## RECORDS SUPPLIED

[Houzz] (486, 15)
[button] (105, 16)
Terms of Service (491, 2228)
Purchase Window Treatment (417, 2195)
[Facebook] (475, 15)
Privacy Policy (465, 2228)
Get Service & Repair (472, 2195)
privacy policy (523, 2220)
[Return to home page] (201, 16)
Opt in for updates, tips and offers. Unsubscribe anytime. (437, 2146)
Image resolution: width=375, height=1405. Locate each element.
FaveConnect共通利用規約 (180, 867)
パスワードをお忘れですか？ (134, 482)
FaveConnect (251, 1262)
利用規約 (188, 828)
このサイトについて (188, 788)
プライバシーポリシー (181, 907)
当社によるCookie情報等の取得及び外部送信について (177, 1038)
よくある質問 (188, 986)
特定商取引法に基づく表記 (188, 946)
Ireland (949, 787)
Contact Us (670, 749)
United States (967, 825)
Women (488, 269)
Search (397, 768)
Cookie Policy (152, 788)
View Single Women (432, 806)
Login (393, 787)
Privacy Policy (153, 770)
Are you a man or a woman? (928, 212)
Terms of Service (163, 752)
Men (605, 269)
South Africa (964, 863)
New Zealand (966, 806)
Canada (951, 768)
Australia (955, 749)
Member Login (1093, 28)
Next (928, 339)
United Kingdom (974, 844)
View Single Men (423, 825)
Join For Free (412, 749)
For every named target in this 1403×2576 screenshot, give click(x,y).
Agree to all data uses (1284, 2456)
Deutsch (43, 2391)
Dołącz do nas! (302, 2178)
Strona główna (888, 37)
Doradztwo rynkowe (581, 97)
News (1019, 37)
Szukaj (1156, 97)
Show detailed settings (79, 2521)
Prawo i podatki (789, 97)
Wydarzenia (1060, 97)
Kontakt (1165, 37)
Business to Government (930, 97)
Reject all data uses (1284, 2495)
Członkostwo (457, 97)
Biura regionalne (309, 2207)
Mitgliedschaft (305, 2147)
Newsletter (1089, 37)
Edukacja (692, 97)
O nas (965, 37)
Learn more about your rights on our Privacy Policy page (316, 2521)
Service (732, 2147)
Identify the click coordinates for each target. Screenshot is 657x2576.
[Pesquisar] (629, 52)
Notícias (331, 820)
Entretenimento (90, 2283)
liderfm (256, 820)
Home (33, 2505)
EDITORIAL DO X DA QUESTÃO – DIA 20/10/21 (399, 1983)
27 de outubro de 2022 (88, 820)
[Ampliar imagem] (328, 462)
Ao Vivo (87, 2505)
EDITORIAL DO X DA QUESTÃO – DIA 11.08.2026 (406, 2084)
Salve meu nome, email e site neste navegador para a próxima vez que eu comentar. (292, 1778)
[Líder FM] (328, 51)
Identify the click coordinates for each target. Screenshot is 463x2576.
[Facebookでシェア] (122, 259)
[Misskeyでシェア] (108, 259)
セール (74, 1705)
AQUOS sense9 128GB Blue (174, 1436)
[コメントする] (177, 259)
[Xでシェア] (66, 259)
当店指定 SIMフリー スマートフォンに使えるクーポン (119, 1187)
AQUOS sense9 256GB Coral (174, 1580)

## TO DO
If a line in the records above has the word "page", copy it out.

## ANSWER AREA
[Return to home page] (201, 16)
Learn more about your rights on our Privacy Policy page (316, 2521)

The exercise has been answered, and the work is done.